Bachmann spoke glowingly of John McCain’s plan to add 45 more nuclear power plants to America’s energy supply.
“It’s a great idea. And the sooner the better,” Bachmann told hometownsource.com, an online extension of ECM Publications in the northern suburbs.
Sixty-six nuclear power plants with 104 reactors operating in the U.S. According to the Scientific American, the industry is beginning a resurgence. The first application for a new nuclear reactor in 30 years was filed last year by a Texas utility, and more are on the way:
Armed with the backing of the White House and congressional leaders—and subsidies, such as $500 million in risk insurance from the U.S. Department of Energy— the nuclear industry is experiencing a revival in the U.S. As many as 29 new reactors may be added to the current U.S. fleet of 104, according to Bill Borchardt, director of the Nuclear Regulatory Commission’s (NRC) office of new reactors. “It is going to be significantly different than it was in the 1970s,” he says.
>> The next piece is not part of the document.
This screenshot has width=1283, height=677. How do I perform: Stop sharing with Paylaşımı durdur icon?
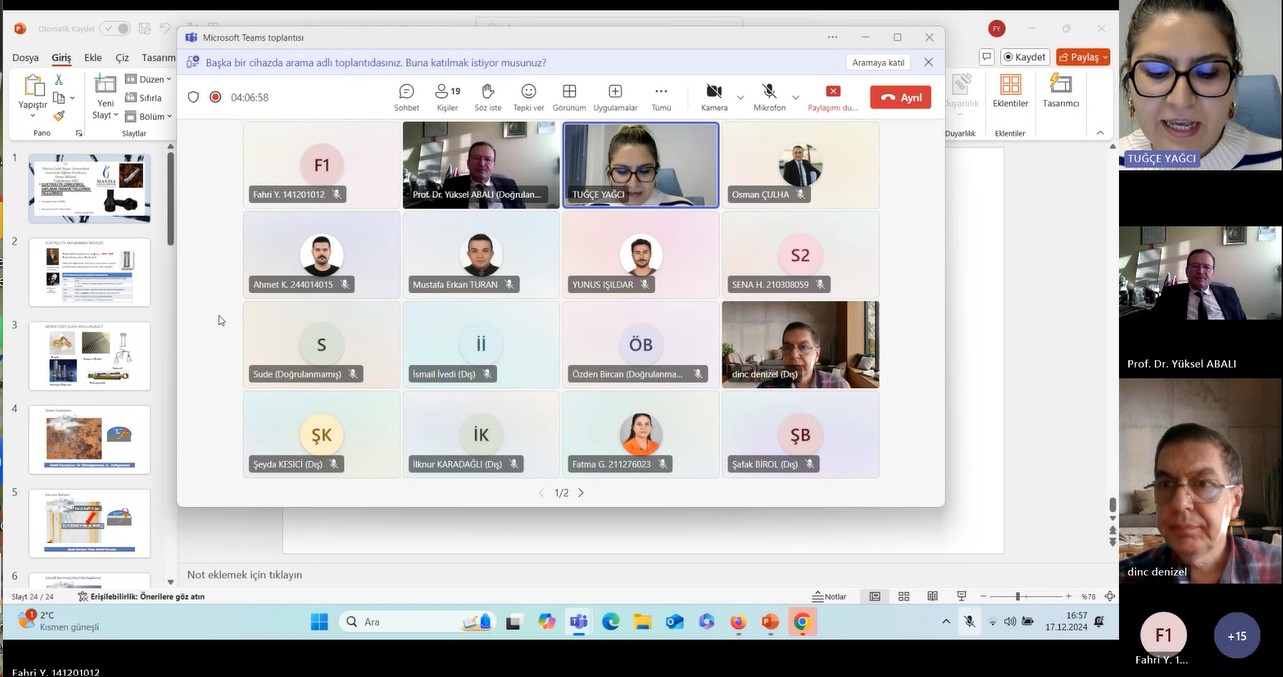point(833,92)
While pro-nuke evangelists like Bachmann preach that nuclear power can stand on its own without subsidies, they conveniently fail to mention the Price-Anderson Act, which limits the U.S. nuclear industry’s liability in the event of an accident to a total of about $10.5 billion. After that, the taxpayers pick up the tab—and that could conservatively run into the hundreds of billions of dollars.
Estimates of the value of the Price-Anderson subsidy to the industry vary widely, from $237 million to $3.5 billion annually. However, it’s clear that the subsidy insulates the industry from much of its risk and unfairly distorts nuclear power’s competitiveness in the energy marketplace.
Bachmann didn’t specify in which back yard she wanted a new nuclear power plant. While she currently resides in Stillwater, the Bachmanns’ house is on the market and they are moving to Woodbury, according to her office.
In either case, it’s not likely that her neighbors will be joining her in rolling out the welcome mat for a nuke on the street.